Try it
Where the line containing "Viewport: 1256px width, 348px" appears below, start there and repeat each line exactly to the end. Leave the pictures out.

Collected data
______________________________

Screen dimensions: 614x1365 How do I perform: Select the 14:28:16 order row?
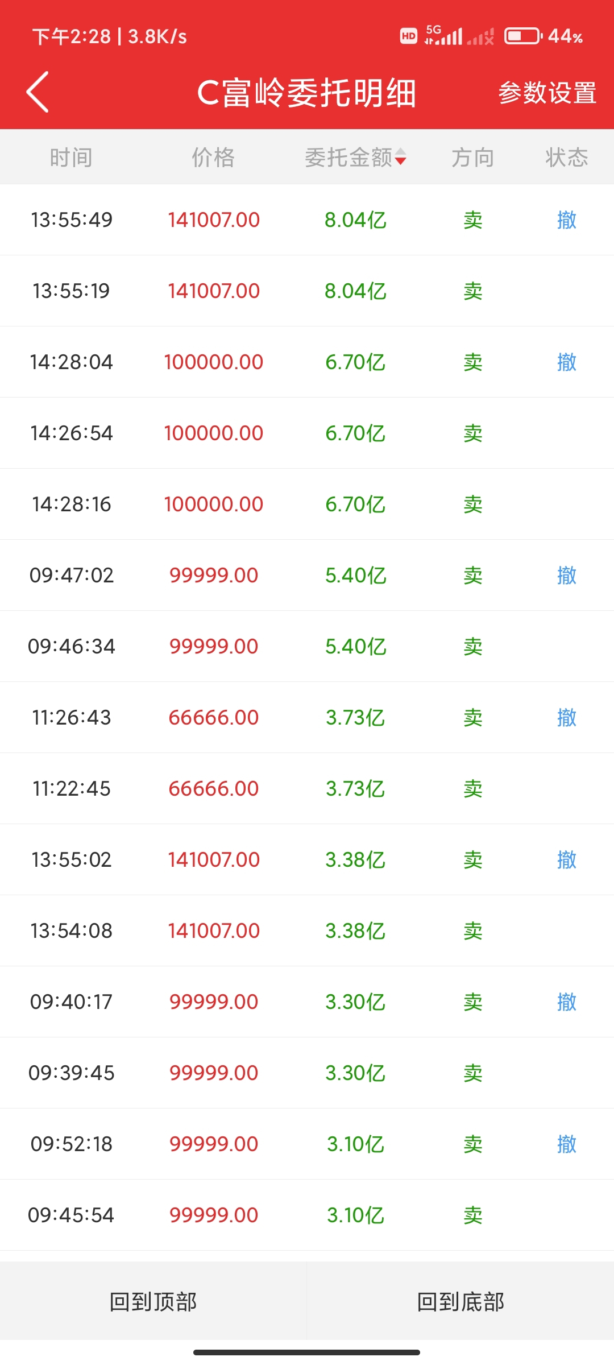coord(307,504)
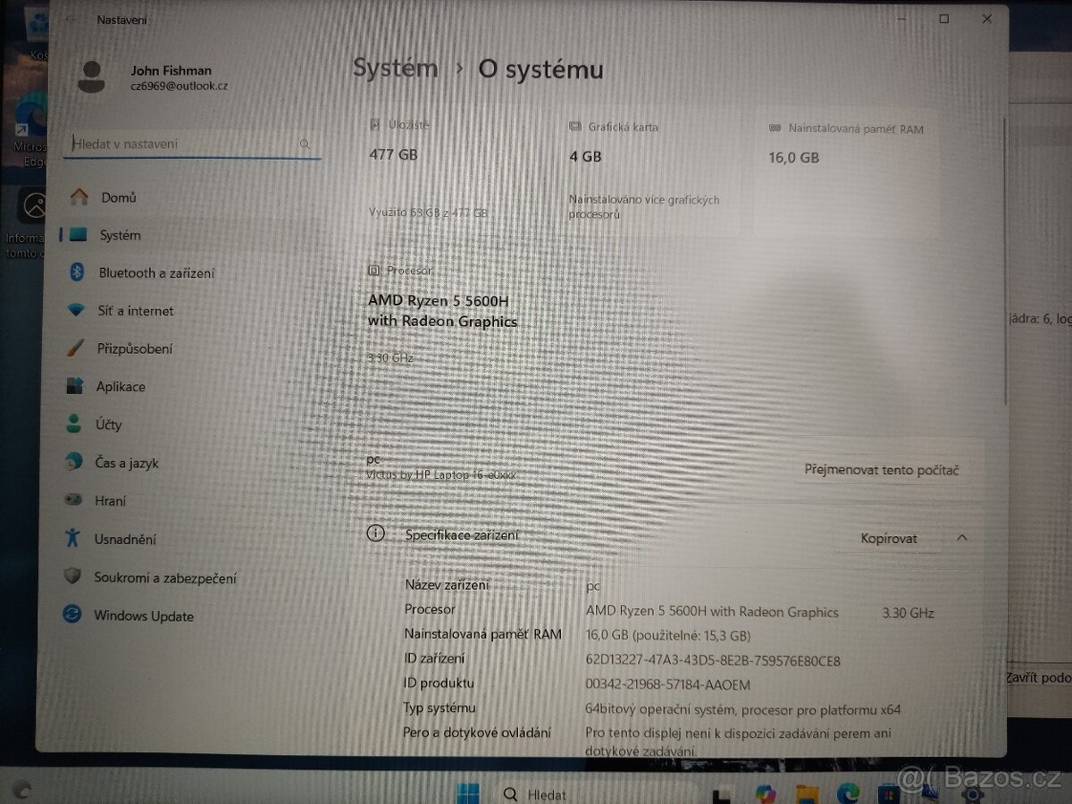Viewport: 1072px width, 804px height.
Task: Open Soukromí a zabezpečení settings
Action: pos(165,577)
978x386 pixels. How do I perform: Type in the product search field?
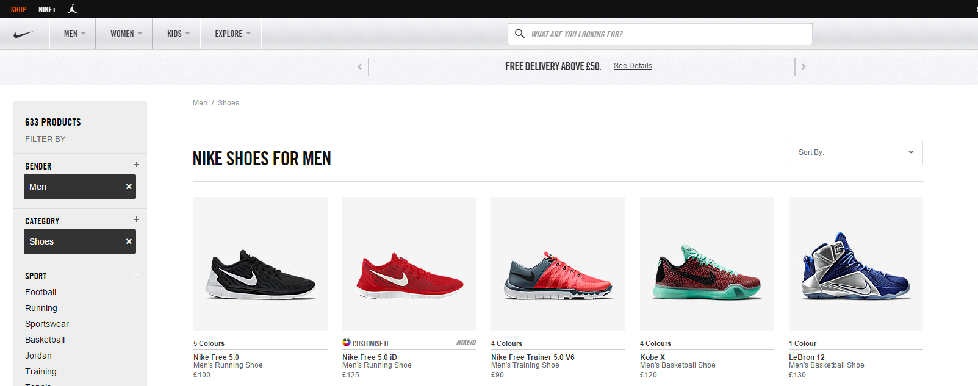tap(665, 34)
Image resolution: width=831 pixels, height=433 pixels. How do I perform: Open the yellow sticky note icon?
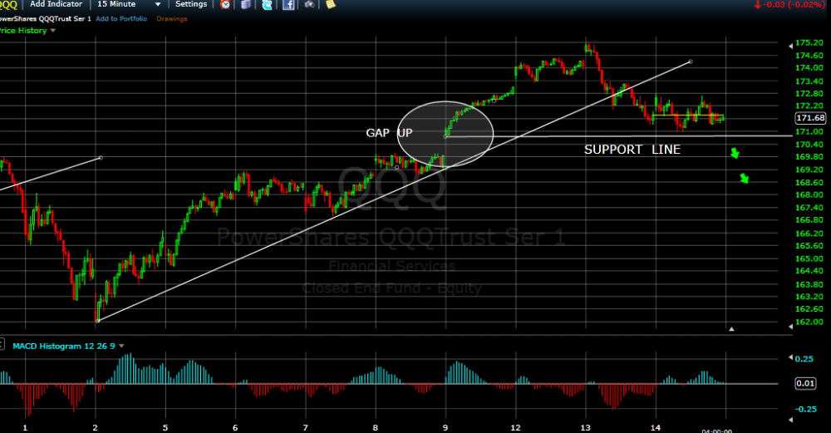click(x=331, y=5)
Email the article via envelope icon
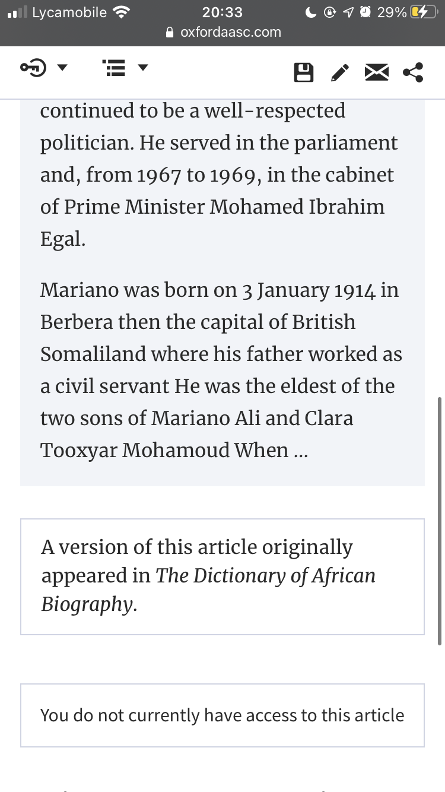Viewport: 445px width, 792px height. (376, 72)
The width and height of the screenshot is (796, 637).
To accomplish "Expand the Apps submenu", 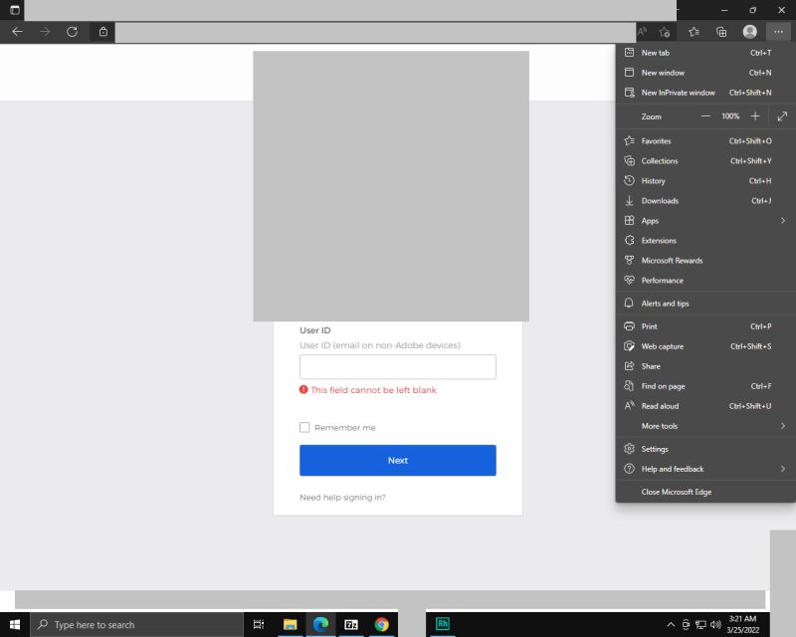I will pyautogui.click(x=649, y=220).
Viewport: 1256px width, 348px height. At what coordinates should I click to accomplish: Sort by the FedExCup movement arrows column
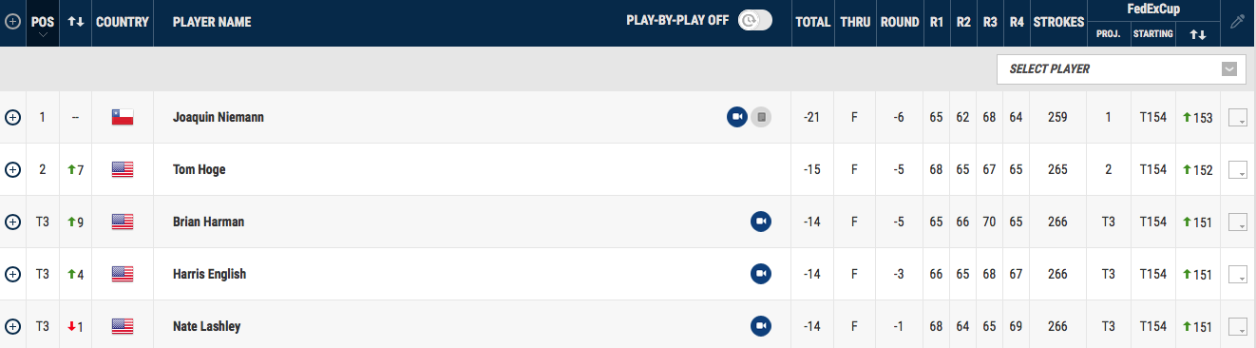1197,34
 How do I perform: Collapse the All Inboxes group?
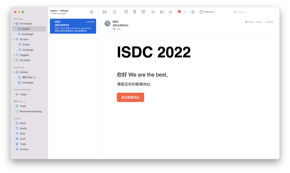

______________________________

Your solution
Viewport: 1256px width, 348px height. At what coordinates should I click to accomplish: Sort by the FedExCup movement arrows column
1197,34
 How do I perform: Collapse the All Inboxes group?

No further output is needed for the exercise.